Proposed move of Sulzbacher takes spotlight at town hall

Homeless center CEO has said no concrete plans yet of new location

JACKSONVILLE, Fla. – Weeks after Jacksonville City Councilman Garrett Dennis said he was approached by leadership at the Sulzbacher Center, he held a community meeting Tuesday to discuss the facility possibly relocating.

Dennis said the idea of potentially moving the homeless shelter to a location in his district on Fairfax Street was brought to his attention in late June. Around the same time, Cindy Funkhouser, the organization’s president and CEO, told News4Jax that nothing had been set in stone.

“We have and continue to vet properties all the time,” Funkhouser said.

The proposed location on Fairfax Street is a 12.5 acre lot. Both the CEO and Darnell Smith, who is on the organization’s board of directors, told residents attending the meeting that they wanted to build short-term and long-term housing on the lot along with a job training center, a manufacturing plant, workforce housing for people who work in the plant, a grocery store and a three-story health clinic.

“We’re thinking about people right here today, inside of this community, who might find themselves needing a better job opportunity and they find themselves being helped by this opportunity,” Smith said.

But some of the people living in the community who attended the meeting said that although they support the Sulzbacher’s mission of helping homeless people get back on their feet, they can’t support the idea of having the campus moved into their community and that the community is already suffering from poverty and requires help directly from the city.

“Listen, you all can keep it downtown or take over to Regency.
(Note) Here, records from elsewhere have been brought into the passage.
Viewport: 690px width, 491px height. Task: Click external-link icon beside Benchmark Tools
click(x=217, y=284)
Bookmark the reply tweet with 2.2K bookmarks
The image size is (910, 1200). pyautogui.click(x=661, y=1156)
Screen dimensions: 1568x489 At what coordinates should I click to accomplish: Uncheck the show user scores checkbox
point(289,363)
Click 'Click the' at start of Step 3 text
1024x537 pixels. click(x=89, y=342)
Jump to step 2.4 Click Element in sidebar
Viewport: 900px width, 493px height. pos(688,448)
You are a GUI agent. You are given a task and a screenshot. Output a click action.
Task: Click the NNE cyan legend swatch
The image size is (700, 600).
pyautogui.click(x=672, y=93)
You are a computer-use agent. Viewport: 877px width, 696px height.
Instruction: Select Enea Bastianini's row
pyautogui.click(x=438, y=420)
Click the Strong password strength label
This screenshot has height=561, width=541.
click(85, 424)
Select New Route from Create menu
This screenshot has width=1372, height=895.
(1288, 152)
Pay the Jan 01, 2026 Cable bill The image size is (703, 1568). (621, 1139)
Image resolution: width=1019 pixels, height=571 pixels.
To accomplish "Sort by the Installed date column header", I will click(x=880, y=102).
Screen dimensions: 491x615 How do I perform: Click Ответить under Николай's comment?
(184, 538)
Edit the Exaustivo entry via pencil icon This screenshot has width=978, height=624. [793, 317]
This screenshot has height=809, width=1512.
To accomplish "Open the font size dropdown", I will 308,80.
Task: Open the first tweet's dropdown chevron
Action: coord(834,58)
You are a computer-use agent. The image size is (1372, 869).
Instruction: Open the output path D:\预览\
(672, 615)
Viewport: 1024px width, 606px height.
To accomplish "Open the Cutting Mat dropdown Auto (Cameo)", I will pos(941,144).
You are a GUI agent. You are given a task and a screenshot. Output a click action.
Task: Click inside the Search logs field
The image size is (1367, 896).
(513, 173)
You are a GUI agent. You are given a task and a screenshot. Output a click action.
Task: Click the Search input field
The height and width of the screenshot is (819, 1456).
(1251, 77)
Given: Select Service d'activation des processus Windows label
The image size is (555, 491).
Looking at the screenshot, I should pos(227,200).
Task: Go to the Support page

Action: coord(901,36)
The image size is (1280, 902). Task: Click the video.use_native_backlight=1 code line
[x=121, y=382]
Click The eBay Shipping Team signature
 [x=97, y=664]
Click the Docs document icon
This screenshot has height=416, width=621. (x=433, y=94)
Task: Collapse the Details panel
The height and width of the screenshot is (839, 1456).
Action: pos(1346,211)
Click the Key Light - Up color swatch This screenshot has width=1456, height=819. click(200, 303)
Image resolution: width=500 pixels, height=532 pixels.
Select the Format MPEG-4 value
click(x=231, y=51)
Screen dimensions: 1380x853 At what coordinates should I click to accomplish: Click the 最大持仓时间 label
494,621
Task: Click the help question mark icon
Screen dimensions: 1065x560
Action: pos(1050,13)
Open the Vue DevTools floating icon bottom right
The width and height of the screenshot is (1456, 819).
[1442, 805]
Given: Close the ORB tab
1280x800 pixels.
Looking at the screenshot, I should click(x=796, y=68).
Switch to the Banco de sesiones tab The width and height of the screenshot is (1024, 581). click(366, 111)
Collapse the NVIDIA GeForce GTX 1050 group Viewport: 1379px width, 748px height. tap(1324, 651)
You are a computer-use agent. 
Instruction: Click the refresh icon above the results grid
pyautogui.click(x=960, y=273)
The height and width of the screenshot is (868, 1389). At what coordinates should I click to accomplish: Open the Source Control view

They got buildings over there that’s empty. Fix them up. Do something with them. But don’t bring it out here to our area,” one person said.

“That center you (were) trying to develop would be better placed downtown in an area where you have a lot of people without housing,” another person said.

Moving the facility from downtown is something the center has talked about for the past three years. Its current location is in a floodplain.